Monday, December 6, 2021

Woke Up This Morning

 

I love the Sopranos. Hands down one of the best, if not the best, show ever (it depends on my mood when you ask: I also might respond that the X-Files was the best show ever 😄). It blows my mind that it's been off the air for almost 20 years. I started subscribing to HBO so I could watch it and never stopped. I remember when the series finale aired, when it abruptly cut to black and I thought (like everyone else in the world) that my goddamned cable went out at the worst possible moment. Then the final credits started to roll and I had my breath knocked out of me at the sheer brilliance of the ending. I actually started applauding. I know the ending divides a lot of people, I've argued with them over the years about how amazing and perfect it was. And of course Tony died. The whole show was about him and his experiences and then his life was cut short without warning, just like that, black. That's how it must be when someone dies unexpectedly. 

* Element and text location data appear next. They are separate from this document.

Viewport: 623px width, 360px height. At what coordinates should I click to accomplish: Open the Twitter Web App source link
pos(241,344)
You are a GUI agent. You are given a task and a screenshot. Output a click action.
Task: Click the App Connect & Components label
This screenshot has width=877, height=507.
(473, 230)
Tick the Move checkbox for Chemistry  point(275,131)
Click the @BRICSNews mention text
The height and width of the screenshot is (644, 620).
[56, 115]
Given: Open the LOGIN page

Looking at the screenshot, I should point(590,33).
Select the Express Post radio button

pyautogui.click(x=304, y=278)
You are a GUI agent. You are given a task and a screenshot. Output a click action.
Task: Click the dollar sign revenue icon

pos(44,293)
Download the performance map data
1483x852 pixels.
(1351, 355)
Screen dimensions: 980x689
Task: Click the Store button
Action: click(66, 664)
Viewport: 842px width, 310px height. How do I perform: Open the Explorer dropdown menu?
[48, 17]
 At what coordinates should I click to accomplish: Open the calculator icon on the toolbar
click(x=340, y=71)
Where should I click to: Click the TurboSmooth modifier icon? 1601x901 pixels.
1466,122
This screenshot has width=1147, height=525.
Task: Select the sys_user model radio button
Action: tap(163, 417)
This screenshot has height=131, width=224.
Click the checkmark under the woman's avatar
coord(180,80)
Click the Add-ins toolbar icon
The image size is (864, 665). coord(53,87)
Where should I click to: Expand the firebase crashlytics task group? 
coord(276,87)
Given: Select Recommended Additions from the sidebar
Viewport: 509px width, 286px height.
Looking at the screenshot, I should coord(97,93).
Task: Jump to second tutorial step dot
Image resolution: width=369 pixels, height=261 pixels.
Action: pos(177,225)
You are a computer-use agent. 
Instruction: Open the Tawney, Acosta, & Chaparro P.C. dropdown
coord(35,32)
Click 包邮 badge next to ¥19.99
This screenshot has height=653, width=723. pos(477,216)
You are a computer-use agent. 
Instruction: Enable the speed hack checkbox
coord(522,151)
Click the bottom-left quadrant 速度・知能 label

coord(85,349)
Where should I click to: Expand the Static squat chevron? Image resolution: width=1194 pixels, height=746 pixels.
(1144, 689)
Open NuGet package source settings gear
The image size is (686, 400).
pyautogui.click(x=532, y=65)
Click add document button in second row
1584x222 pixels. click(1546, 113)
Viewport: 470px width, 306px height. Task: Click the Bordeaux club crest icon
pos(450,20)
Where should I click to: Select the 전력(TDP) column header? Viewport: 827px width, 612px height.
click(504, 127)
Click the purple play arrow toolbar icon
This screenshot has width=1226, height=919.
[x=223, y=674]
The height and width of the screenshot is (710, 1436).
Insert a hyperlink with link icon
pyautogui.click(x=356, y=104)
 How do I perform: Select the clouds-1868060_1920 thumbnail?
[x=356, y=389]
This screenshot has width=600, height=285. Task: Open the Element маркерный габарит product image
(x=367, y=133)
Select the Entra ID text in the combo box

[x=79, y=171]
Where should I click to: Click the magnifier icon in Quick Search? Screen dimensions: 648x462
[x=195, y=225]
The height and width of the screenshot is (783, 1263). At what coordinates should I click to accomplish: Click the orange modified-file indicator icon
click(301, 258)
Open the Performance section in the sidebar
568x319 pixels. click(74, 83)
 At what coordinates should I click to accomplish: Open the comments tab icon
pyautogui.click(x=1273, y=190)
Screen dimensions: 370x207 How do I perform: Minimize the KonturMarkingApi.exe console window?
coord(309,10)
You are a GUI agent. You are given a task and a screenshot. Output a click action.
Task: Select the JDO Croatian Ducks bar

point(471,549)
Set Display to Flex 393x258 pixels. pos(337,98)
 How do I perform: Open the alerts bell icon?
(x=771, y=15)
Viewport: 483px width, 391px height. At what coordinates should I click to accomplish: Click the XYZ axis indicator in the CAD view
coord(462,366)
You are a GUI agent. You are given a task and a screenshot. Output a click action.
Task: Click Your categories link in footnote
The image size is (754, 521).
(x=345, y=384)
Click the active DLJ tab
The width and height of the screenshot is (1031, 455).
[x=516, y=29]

Michael Imperioli, who played Christopher (you know you read that with Adrianna's accent) and Steve Schirripa, who played Bobby, started a podcast right before COVID in 2020, where they talked to various cast and crew from the show and gathered up their fond memories. Lots of fun stuff, like how they shot the entire first season before it aired, so they were basically anonymous, running around New Jersey, no one knew who they were yet. Everyone had wonderful things to say about James Gandolfini (RIP, sir). How generous he was and how he looked out for everyone. It made me very nostalgic for all those great shows that were on cable a decade or so ago. One of the things that really stuck with me was how different HBO was (at least back then) from network television. The book I read a few weeks ago about Buffy the Vampire Slayer talked a bit about how the network would butt in and wants changes to scripts. HBO didn't do that with the Sopranos. They stayed out of it. Very smart decision, I think.